The integration allows restaurant brands to push personalized coupons and to provide seamless loyalty and promotional offerings within customers’ digital wallets. It also works to solve a problem that many brick-and-mortar restaurants and retailers are currently experiencing in the mobile app space, said Prem Kiran, Fishbowl’s chief strategy officer.
Founded in 2000, Fishbowl began as a first-generation marketing company focused primarily on email and email-related services, said Kiran. In 2014, the company shifted its focus toward the growing digital landscape.
“Marketing has become much more data-centric in recent years,” Kiran said. “Understanding your guest has become the central focal point.”
In mid-2016, Fishbowl launched a restaurant automation platform, said Kiran, that brought together restaurant guest location intelligence, ordering and purchase data, payment data and more to offer omnichannel marketing capabilities for restaurant chains.
“Today, we house 170 million unique guests and their demographic information in our database,” Kiran said. “That has become a strength for us, to leverage that intelligence to help restaurants market effectively to their guests.”
Fishbowl currently operates at 270 large chain restaurants across the U.S., Kiran said, comprising over 75,000 individual restaurant locations.
“We have analytics capabilities, we have a CRM marketing platform and we have a complete mobile engagement solution,” Kiran said. “As part of CRM, we do omnichannel — email, SMS, push notifications, orchestration, customer journey maps. We create promo codes for clients like Jamba Juice or Denny’s.”
Kiran led the Fishbowl initiative to integrate with Android Pay, a move he said addresses a key issue many brick-and-mortar restaurants face in the digital space — getting enough unique mobile app downloads to justify the expense.
“Say we have a client with 7 million loyal guests in their database, for example, to whom they send emails, SMSs,” he said. “Their mobile apps will have less than half-a-million downloads.”
That’s not even counting the total guest volume of a large restaurant chain, Kiran noted — just the loyal guests who had previously given out emails and phone numbers.

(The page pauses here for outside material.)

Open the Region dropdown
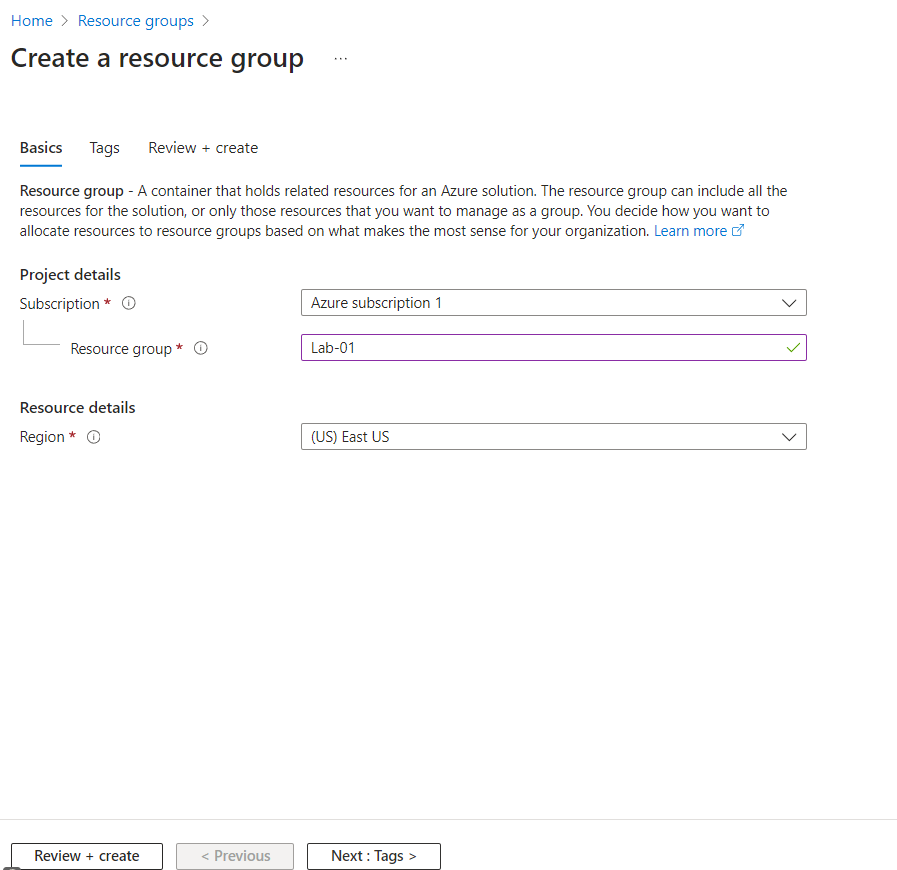This screenshot has height=870, width=897. pyautogui.click(x=789, y=437)
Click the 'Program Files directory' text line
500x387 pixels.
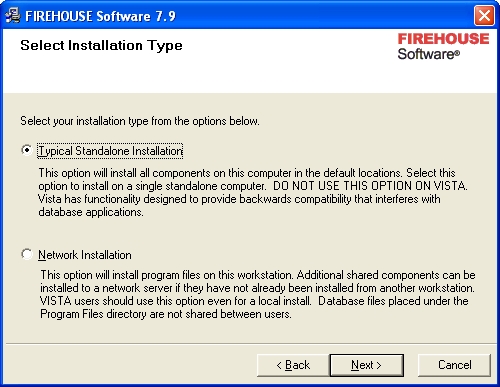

The numbers thin out further when considering that mobile app downloads are split among different OS options.
“For many restaurants,” Kiran said, “mobile apps are a small fraction of overall revenue and influence. If I were the CEO of a chain, I would question whether I need to continue investing. What we’ve found with Google is an amazing next step in how to circumvent this problem.”

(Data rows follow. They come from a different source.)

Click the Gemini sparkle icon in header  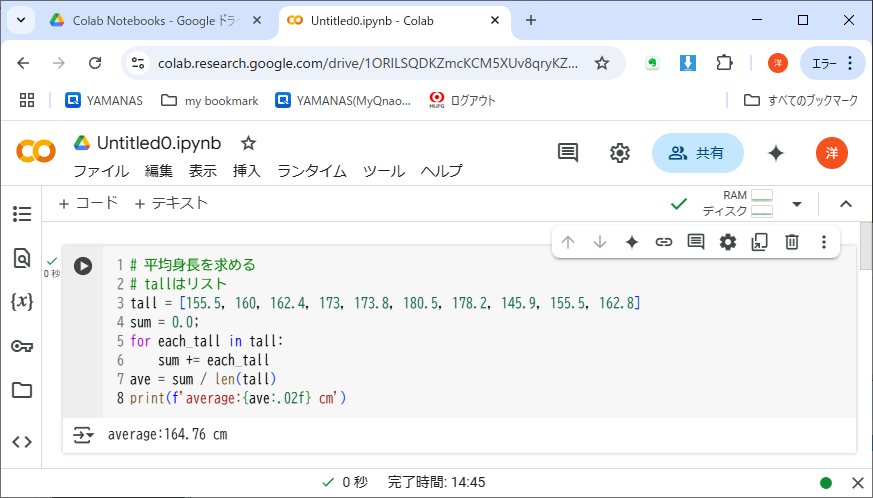coord(775,153)
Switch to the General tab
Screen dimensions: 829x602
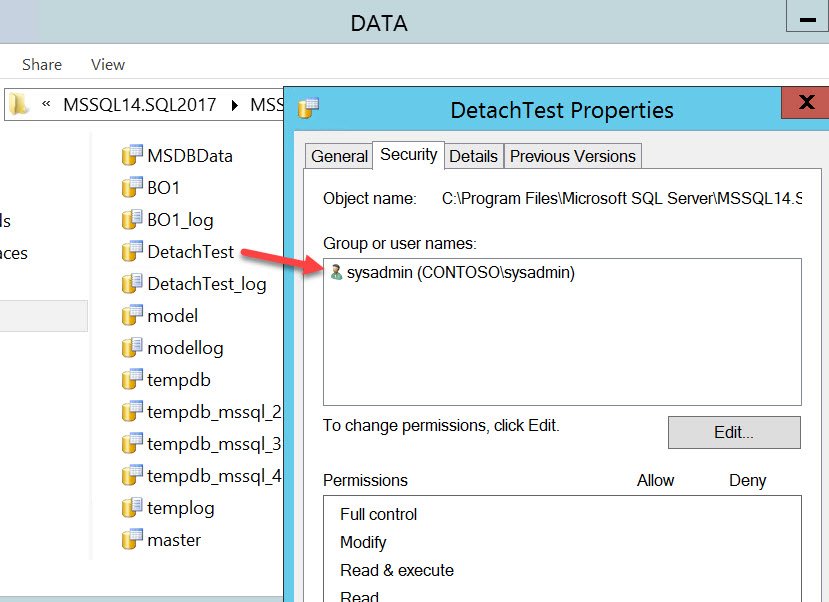(339, 156)
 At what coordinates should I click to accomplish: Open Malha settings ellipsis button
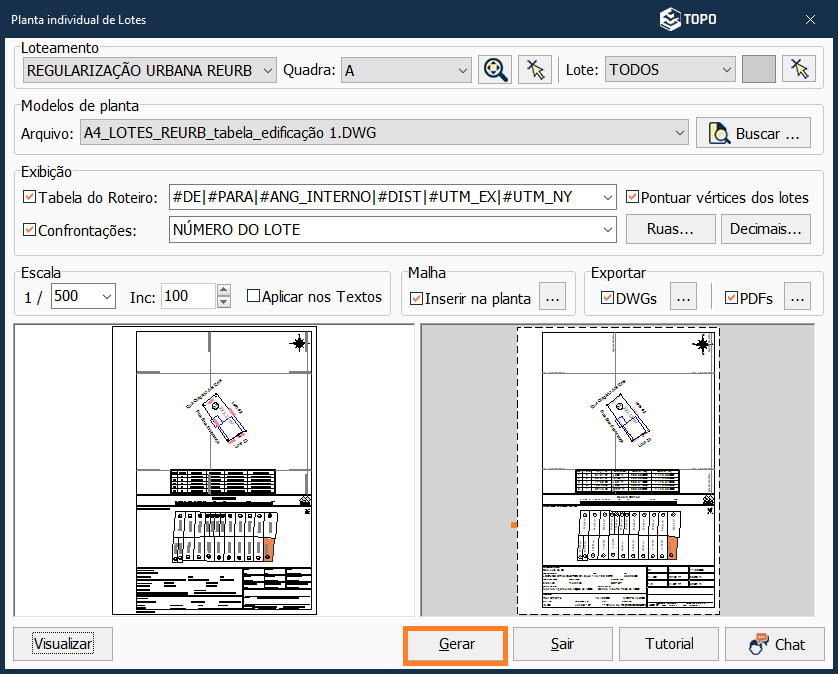pos(554,297)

Since Android Pay is a default app, Kiran said, the integration helps Fishbowl’s client marketers overcome having guests download an app. For example, the integration allows them to create promotional coupons using Fishbowl’s marketing automation and promotions platform, and the coupon then directly goes into Android Pay and resides in Android Pay.
“Android Pay becomes the mechanism whereby we can send coupons and promotional information and directly access the wallet that stores all of this information,” Kiran said. “Now, we can reach all of the Android users and not just the number of people who have downloaded the restaurant app.”
Kiran noted that Fishbowl’s technology is something that can easily be adapted to the broader retail space.
“The technology is clearly brick-and-mortar-centric,” he said. “While we want to be dominant in the restaurant space, our solutions can be adapted across brick-and-mortar retail.”
For the time being, Fishbowl will continue to focus heavily on the restaurant space, Kiran said, pushing out across the entire marketing stack — from acquisitions to redemption.
“What we are looking to do in the next year or two,” he said, “is to grow our capability across the entire marketing funnel — we’re talking about deep integration into Facebook, Google, and into a variety of restaurant review and rating services. Our investments are going to be around how to increase our reach and drive more foot traffic into the restaurant space.”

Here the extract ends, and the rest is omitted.